Vague de chaleur et incendies records en Australie : 1 milliard d’animaux morts

Depuis des mois, l’est de l’Australie est ravagé par des feux de brousse colossaux et incontrôlables attisés par une vague de chaleur historique. Si le bilan humain reste modéré, près de 500 millions d’animaux ont sans doute péri. Depuis la fin du printemps austral, l’Australie souffre d’une vague de chaleur exceptionnelle qui a vu de nombreux records absolus de température battus. Le vent et la sécheresse ont entraîné la généralisation de nombreux incendies colossaux et meurtriers, notamment pour la faune. Si les feux de brousse sont communs à cette époque en Australie et participent à la régénération et l’équilibre des écosystèmes, ils ont pris, cette saison, une dimension catastrophique. Cette situation météorologique à haut risque est en partie liée au dipôle de l’océan Indien selon le Bureau Météorologique Australien (BOM) : « le principal coupable de nos conditions actuelles et attendues est l’un des événements dipôles de l’océan Indien (DOI) les plus positifs jamais enregistrés », a déclaré le Dr Watkins, directeur des prévisions à long terme du Bureau de météorologie australien qui ajoute : « un DOI positif signifie que nous voyons moins de systèmes météorologiques porteurs de pluie et des températures plus chaudes que la moyenne dans de grandes parties du pays ». Le dipôle de l’océan Indien, aussi connu sous le nom d’El Niño indien, est une oscillation irrégulière des températures de surface de la mer, la partie occidentale de l’océan Indien étant tour à tour plus chaude et plus froide que sa partie orientale.

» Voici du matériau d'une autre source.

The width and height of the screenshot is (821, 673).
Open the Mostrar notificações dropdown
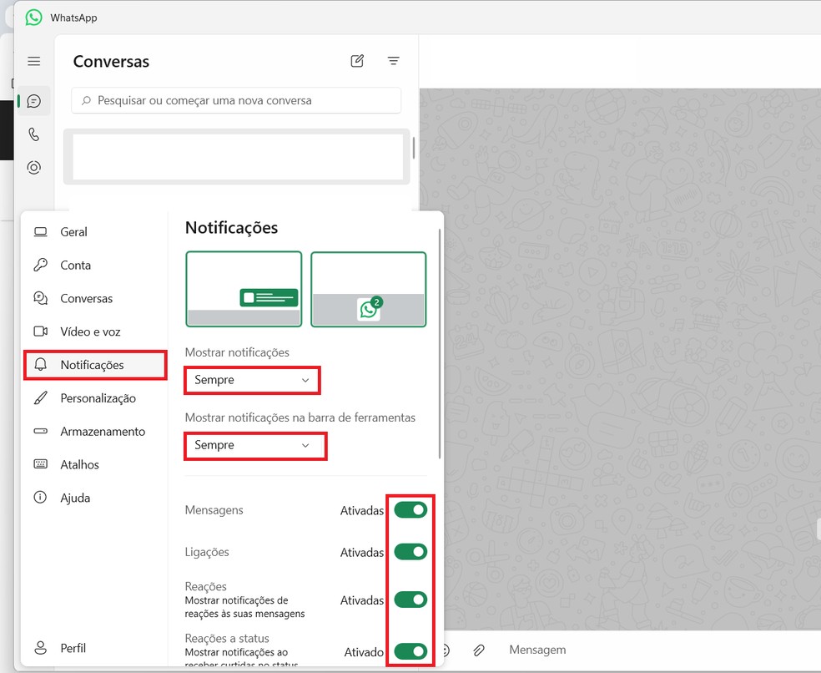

Le 8 janvier 2020, le BOM a annoncé un retour à la normale du dipôle de l’océan Indien. La sécheresse en Australie perdure depuis trois ans, tandis que des vents soutenus et une vague de chaleur exceptionnelle favorisent l’extension des incendies. La majeure partie de l’hémisphère Sud extratropical, en particulier en Australie et dans la partie australe de l’Afrique, connaît actuellement des conditions plus sèches que d’habitude, précise Copernicus, le programme Européen de surveillance de la Terre. Les 34 mois de janvier 2017 à octobre 2019 ont été les plus secs jamais enregistrés en Nouvelle-Galles du Sud avec une pluviométrie inférieure de 35 % à la moyenne, détaille le Bureau météorologique australien. Le 18 décembre 2019, l’Australie a connu sa journée la plus chaude jamais enregistrée, avec des maximales moyennes de 41,9 °C !, lit-on dans les colonnes de notre-planete.info.